The ‘Member of the Order of Australia’ (AM) is often given to people who spend a lot of their time working for the betterment of society in general, not just within their chosen profession. In Hewett’s case, her work with mental health has quite probably helped save lives, not just adding to the retirement incomes of Cbus members.

Hewett spent nine years at Cbus, 1995-2004, the last seven of which were as chief executive. In that time she established the fund as a public offer fund, she built a strong management team, she introduced the concept of ‘limited financial advice’ which widened the scope of financial planning services for all members, and played a central role in the establishment of the fund’s direct property investments.

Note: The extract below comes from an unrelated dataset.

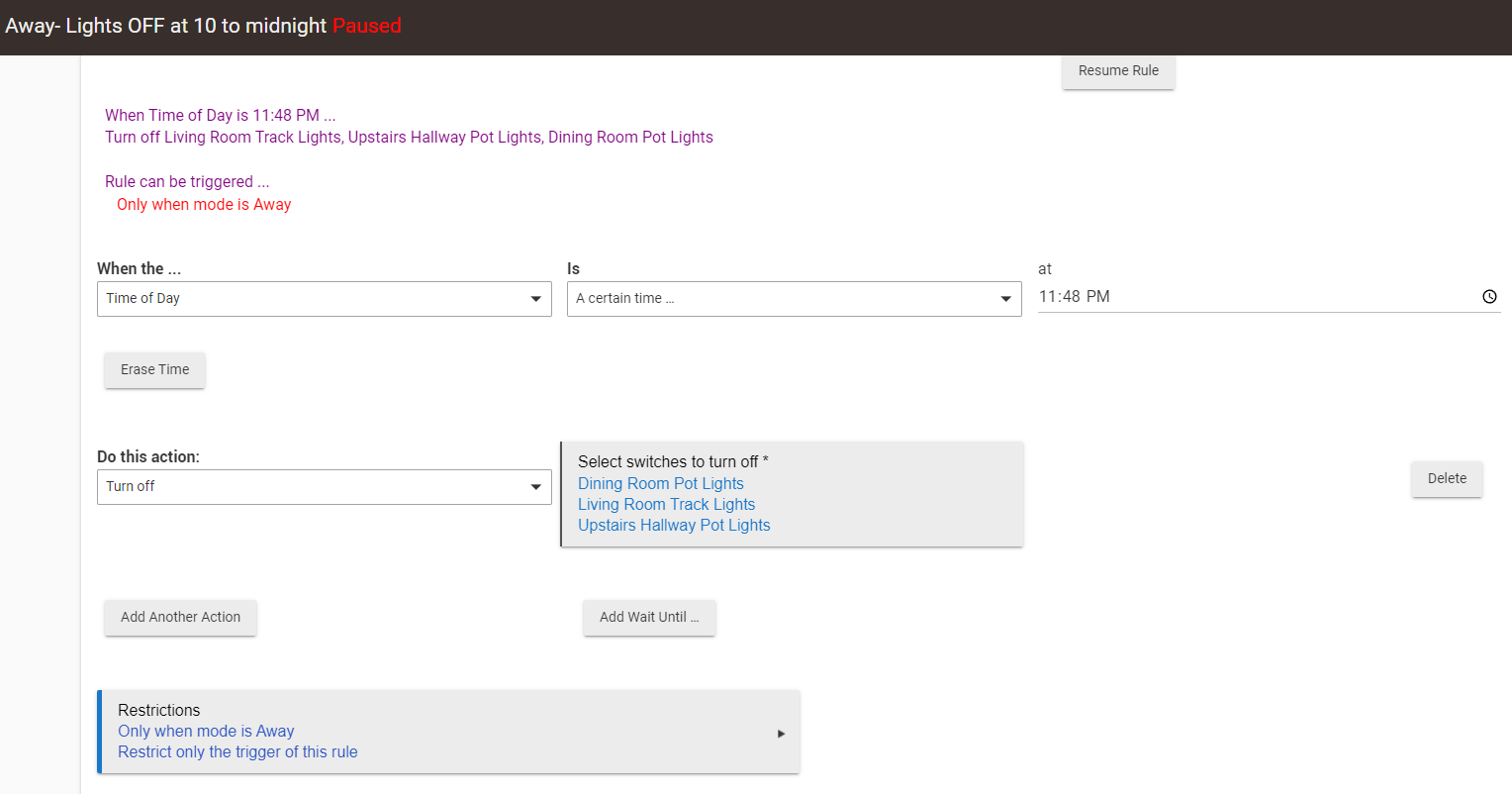Click 'Only when mode is Away' in Restrictions
The width and height of the screenshot is (1512, 794).
[206, 732]
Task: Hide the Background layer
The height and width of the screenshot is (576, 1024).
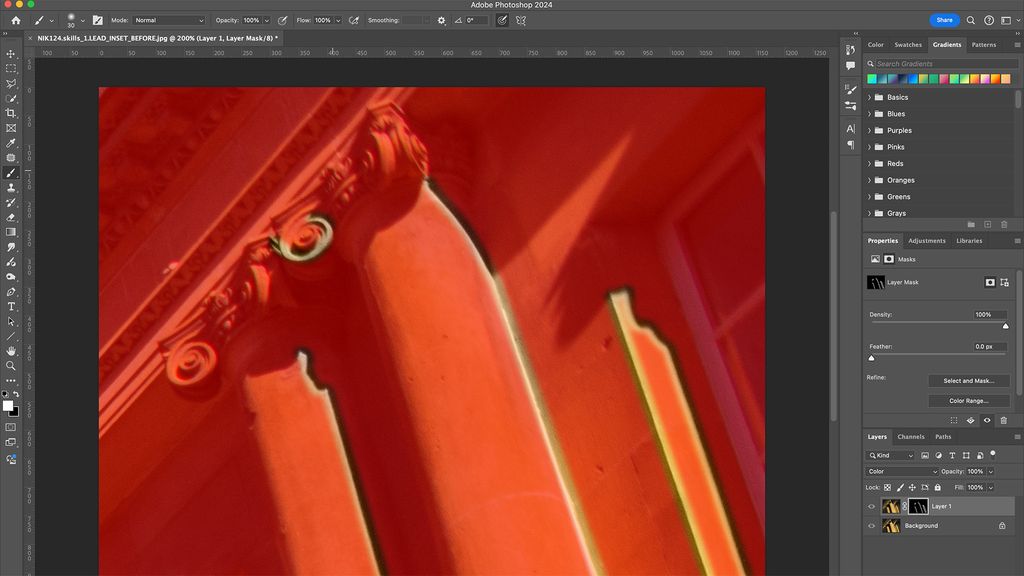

In the mental health area though, Hewett went way beyond her career brief. She was the driving force behind the establishment of SuperFriend, the industry fund-owned and insurance company-backed educational and research body which promotes the discussion of mental health issues in the workplace, as well as providing measurement standards and suggested practices for dealing with those issues.

SuperFriend, under chief executive Margo Lydon, has grown in the past few years to an organisation with about 20 staff and an annual budget of more than $4 million. It has also moved beyond the initial aim of raising awareness in the workplace of the problems that many people suffer due to mental illnesses or other issues. It has become an influencer in the wider mental health debate, including recommending standards of practice for insurance claims assessments.

After leaving Cbus, Ian Silk, the chief executive of AustralianSuper, approached Hewett and recommended she apply to run the nascent Industry Funds Forum. It was in that capacity that she spoke with many of the executives and directors of the country’s biggest funds to discuss what their major issues were. The mental health of their members – which actually costs the funds and their insurers a lot of money, apart from the terrible personal consequences for affected members – was among their top concerns.

Hewett not only talked the big funds into setting up SuperFriend, she also worked out how to fund its operation, due to the help of the major insurers. She says: “We were aware of the Sole Purpose Test, of course, and so we had to work out how the actuaries at the insurance companies could measure the benefits of helping with mental health issues. We discovered how difficult it is to measure that.”

Mental health issues are not just about the increased incidence of suicide, which is clearly a cost to a fund and its insurers. It’s also about absenteeism and what is now known as “presenteeism”, where the worker is there but not really tuned in. The annual cost to employers, the super funds, and insurers is enormous.

Hewett also had a personal connection with mental illness. Her late brother, former trade union official Don McDonald, who passed away last year, had a son, Warwick – Hewett and her family’s beloved nephew – who suffered from schizophrenia for most of his adult life. As anyone who has been in a similar situation knows, there is no cure for schizophrenia – you just try to manage it, with the help of medication and, usually, but not always, the love of parents like Don.

Don McDonald was a driving force behind the establishment of the Schizophrenia Research Institute and became its patron. He never gave up on either Warwick or the search for a better way to handle the illness, if not a cure for it. He was also awarded an AM for his work with the Institute. As an aside, another brother, Tom McDonald, a foundation trustee of Cbus, also got an AM, making three out of the family’s 10 children to be so recognised.

Lucy Brogden, the national mental health commissioner and another champion of the cause for more help for those with mental illness, was also awarded an AM in yesterday’s honours list.

Hewett, 71, had a battler’s upbringing in the-then working-class inner-western Sydney suburb of Glebe, which is now rather more expensive and gentrified. She devoted most of her career to helping others in one way or another. Thank you, Helen.